Ten minutes later at Leon’s insistence Helen was seated alone in the living room while he went to make coffee. She had been too emotionally exhausted to argue and now she laid her head back against the soft cushions of the sofa and closed her eyes.

Grief and guilt washed over her in waves, and her mind spun like a windmill in a gale. What a mess, and most of it of her own making. She should never have agreed to Delia’s mad idea, she should never have let her own circumstances influence her judgment, but then she would never have known the deep love she felt for Nicholas. To lose him would break her heart, yet she had always known Delia would claim him one day and somehow that had never felt so bad.

‘Here, take this.’ She opened her eyes to find Leon looming over her with a cup of coffee in his hand. ‘I’ve laced it with a little cognac I found in a cupboard. You look like you need it.’

She took the mug from him and raised it to her lips and swallowed down a mouthful of the hot liquid. She grimaced as the spirit caught her throat, but the warmth seemed to spread through her veins inducing a kind of calm. Slowly she sipped the refreshing brew until she had drained the cup and put it on the coffee table in front of her.
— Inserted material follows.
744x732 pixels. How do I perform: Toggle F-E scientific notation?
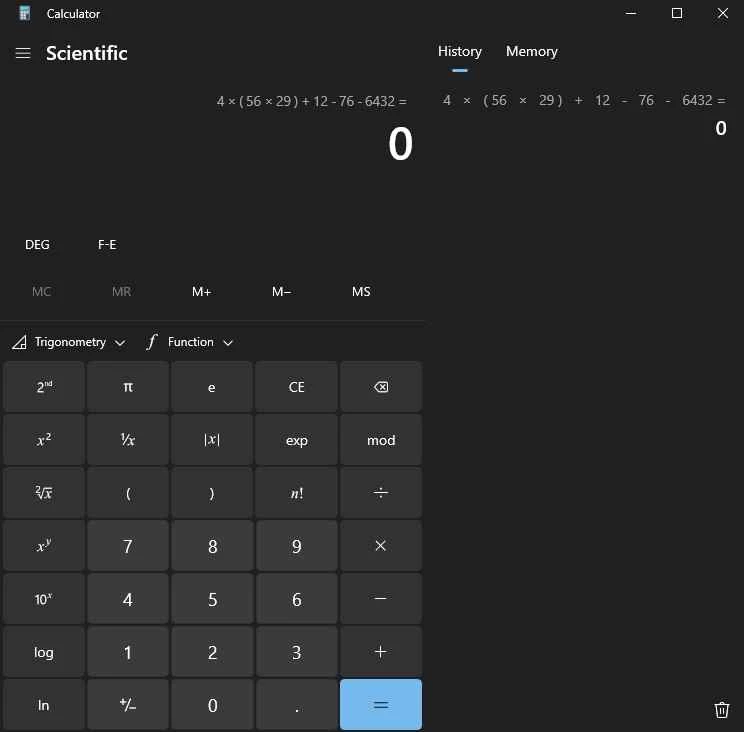point(107,245)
Finally she glanced across at Leon reclining on the sofa opposite. He had finished his coffee and he was watching her from beneath heavy-lidded eyes, a brooding expression on his rugged face, and she wondered what he was thinking. A moment later she found out.
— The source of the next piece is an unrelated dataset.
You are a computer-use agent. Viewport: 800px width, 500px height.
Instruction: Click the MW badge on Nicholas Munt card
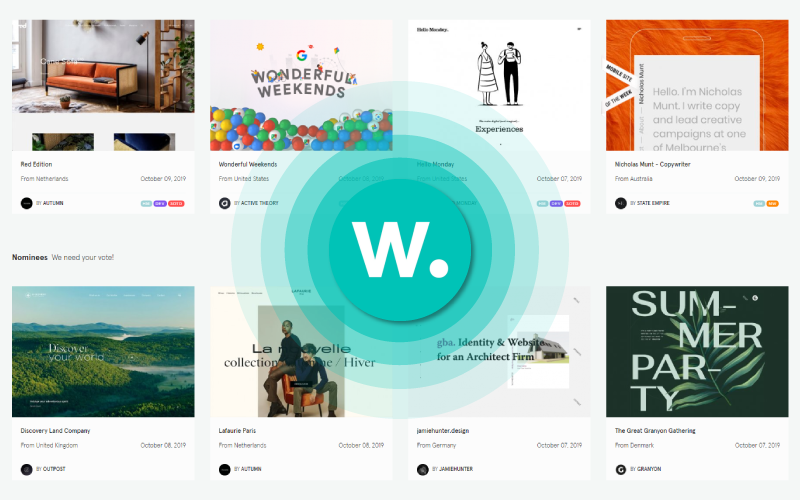tap(772, 204)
‘Did you mean what you told Nicholas about never leaving him?’

‘Yes, of course,’ she asserted. ‘I know it will be difficult, and obviously I don’t expect to be physically with him all the time,’ she said gathering her thoughts into some kind of order. ‘I understand you will want to spend some time with him. You could take him for the holidays, as I know it is a custom in your family, plus apparently you have already told him.’ She couldn’t resist the dig. ‘Given the circumstances it is inevitable Nicholas and I will be apart for some periods, but I will still keep in touch with him by telephone on a daily basis so he will never feel I have left him,’ Helen offered and thought she was being reasonable.

‘I hear what you are saying, but I don’t agree. I can see Nicholas is happy with you and you don’t want to part with him. But as his uncle, his only blood relative, I think we should share his upbringing. Nicholas can live with me for six months of the year and you for the other.’

‘Don’t be ridiculous,’ Helen exclaimed, her eyes widening in astonished disbelief on his darkly attractive face. ‘That would be absurd. Nicholas switching home every six months, switching schools, doctors everything—only a man could come up with such an idiotic suggestion,’ she declared, for once feeling superior to the arrogant devil.

His mouth hardened. ‘Exactly.’

‘Then why suggest it?’ she queried warily, no longer feeling superior as she realised he had set her up for something, but what?

‘Don’t get me wrong. I think you have done a wonderful job with Nicholas, with little help from my sister, though his knowledge of the Greek language is quite good, so she did do something right. But I have noted he calls you my Helen. But he rarely adds the prefix Mum to Delia’s name unless you prompt him. He is upset at the news of her death, but, though it pains me to say it, nowhere near as upset as he would be if he lost you. To all intents and purposes you are his mother, and I think it would be in his best interest if he stays with you.’

‘You mean you agree he can stay with me? ‘Helen asked, hardly daring to believe Aristides could be so reasonable.

‘No, I mean the boy has had a confusing start in life with you as the only constant adult and he deserves more. He deserves two parents and a stable home and I can provide that.’